Hejazi married Behnaz Shafie in 1973. They had two children: one daughter, Atoosa and one son, Attila, who both grew up to play soccer just like their father. Attila had been playing in Esteghlal B from 1997 to 2004 and Atoosa was the captain of Iran national women futsal team. Atoosa is married to an Iranian retired soccer player Saeed Ramezani who formerly played for Zob Ahan, Sepahan and Foolad in the Iran Pro League. They have a son named Amir Arsalan. He was also a part of plot within Season 3 in Homeland.

==Cancer struggle and death==

Hejazi was diagnosed with aggressive lung cancer in late 2009. While trying to resume normal daily activities as a coach, his illness forced him to be hospitalised. Hejazi went into a coma on 20 May 2011 as he was watching the match between Esteghlal and Pas Hamedan soccer teams in the final week of the Iran Pro League. On 23 May 2011, after being unable to recover from a stroke, he died at 10:55 a.m. in Kasra Hospital in Tehran. His funeral was held on 25 May 2011 in Azadi Stadium in western Tehran and his body was buried in the Behesht-e Zahra cemetery in southern Tehran on the same day as his final resting place. More than 20,000 people attended his funeral.

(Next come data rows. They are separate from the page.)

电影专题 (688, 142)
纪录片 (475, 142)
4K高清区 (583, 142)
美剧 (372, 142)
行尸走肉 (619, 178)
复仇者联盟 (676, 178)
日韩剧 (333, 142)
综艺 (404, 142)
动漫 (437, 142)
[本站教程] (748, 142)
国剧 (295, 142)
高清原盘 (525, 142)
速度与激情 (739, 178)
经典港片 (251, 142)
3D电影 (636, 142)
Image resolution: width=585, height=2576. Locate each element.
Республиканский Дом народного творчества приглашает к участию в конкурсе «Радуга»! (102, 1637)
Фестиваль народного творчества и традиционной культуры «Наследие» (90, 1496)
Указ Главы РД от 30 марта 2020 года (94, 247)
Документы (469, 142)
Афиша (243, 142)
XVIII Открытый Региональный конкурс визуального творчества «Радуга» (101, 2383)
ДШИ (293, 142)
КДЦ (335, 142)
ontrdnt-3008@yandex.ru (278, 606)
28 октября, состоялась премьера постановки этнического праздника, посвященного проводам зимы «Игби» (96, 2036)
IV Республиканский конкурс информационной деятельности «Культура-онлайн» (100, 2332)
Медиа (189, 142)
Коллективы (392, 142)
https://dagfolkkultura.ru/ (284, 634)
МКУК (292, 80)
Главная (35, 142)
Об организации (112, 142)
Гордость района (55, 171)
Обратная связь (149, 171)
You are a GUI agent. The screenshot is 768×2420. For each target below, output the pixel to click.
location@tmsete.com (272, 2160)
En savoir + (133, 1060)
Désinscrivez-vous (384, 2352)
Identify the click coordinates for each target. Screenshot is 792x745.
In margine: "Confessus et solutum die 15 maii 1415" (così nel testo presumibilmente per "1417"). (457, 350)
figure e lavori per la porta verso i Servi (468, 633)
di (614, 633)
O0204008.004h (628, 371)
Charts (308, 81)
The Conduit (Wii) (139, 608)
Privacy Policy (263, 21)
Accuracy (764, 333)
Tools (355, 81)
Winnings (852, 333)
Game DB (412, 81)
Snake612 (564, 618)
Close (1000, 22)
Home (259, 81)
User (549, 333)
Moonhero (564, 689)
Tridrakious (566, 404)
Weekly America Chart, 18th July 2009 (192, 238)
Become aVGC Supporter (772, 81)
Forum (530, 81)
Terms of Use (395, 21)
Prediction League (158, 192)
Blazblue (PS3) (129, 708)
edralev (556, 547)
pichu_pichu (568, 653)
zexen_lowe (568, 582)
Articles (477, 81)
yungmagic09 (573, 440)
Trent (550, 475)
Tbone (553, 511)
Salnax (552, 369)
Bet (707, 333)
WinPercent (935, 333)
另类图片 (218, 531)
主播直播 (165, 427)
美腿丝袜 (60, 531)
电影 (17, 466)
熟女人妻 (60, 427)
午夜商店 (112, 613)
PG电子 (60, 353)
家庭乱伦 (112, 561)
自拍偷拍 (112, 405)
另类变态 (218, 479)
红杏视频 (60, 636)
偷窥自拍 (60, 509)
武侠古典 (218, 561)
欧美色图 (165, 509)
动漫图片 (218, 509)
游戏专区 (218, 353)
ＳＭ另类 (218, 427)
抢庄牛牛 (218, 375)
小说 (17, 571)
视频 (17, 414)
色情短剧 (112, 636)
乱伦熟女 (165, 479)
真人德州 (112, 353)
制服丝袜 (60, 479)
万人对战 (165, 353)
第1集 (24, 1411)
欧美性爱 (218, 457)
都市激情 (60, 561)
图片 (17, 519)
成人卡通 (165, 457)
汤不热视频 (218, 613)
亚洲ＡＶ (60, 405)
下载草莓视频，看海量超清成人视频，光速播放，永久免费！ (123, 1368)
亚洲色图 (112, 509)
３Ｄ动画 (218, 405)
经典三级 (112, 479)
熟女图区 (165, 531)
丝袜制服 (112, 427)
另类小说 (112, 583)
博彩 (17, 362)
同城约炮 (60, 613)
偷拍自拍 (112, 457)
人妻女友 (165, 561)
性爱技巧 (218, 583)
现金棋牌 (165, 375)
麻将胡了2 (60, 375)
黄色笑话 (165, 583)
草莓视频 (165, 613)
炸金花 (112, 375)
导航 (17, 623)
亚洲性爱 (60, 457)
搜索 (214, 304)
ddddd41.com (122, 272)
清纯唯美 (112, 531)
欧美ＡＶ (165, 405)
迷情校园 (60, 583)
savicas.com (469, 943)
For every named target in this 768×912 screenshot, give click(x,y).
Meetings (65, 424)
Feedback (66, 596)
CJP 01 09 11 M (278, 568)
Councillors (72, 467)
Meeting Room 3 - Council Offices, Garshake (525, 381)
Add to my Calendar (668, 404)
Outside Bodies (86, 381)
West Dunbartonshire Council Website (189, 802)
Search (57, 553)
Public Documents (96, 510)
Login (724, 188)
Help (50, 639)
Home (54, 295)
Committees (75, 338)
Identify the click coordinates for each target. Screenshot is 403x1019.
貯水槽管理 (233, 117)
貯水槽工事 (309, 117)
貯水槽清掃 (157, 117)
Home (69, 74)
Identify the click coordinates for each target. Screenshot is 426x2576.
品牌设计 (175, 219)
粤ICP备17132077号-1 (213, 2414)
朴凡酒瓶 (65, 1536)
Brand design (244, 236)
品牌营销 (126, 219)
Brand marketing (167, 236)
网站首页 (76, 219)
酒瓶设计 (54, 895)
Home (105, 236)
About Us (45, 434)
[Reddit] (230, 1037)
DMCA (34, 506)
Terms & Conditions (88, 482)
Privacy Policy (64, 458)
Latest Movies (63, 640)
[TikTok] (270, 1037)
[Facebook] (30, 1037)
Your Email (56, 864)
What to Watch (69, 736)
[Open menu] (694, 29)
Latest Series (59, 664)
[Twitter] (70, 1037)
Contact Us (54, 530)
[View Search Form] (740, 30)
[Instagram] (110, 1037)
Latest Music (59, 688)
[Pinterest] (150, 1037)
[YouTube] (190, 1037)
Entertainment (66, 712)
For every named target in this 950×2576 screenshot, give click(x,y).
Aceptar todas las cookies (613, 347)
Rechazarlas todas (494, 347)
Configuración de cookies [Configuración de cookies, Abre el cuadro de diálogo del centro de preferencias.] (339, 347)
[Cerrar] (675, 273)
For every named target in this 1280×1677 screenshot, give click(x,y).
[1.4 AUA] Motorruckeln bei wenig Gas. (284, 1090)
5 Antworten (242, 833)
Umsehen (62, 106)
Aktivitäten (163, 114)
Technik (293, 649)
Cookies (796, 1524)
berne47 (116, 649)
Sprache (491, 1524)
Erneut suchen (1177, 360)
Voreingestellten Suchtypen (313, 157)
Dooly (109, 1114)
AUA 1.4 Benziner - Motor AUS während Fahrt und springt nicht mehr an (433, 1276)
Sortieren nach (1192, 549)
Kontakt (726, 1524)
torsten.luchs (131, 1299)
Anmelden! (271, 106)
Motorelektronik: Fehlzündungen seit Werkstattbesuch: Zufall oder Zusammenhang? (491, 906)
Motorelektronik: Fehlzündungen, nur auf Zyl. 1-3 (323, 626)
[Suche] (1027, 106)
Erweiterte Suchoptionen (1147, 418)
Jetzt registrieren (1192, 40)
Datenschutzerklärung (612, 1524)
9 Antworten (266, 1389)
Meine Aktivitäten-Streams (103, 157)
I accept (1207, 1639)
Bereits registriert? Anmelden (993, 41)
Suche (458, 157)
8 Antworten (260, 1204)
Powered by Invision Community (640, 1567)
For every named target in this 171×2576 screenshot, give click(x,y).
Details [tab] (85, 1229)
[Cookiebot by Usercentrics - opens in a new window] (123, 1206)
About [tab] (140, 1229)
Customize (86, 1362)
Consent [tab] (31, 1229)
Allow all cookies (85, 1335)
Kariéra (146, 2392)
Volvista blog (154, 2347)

Hejazi's popularity went beyond Iran's borders as Manchester United manager Sir Alex Ferguson expressed the club's sympathy for Hejazi's illness in April 2010. In a message, President Mahmoud Ahmadinejad paid homage to Hejazi and characterised him as a renowned and good-tempered Iranian football figure who offered valuable services to national sport.

==Legacy==
Hejazi is considered by many to be the best Iranian and Asian goalkeeper of all time. Hejazi was a member of the all-conquering Iran national team of the 1960s and 1970s that won the Asian Cup a record three times in a row and represented Iran at two Summer Olympics as well as 1978 FIFA World Cup. After his death, it was proposed that a new stadium named after Hejazi would be built in Tehran. Esteghlal's training camp was also renamed to Hejazi Training Camp.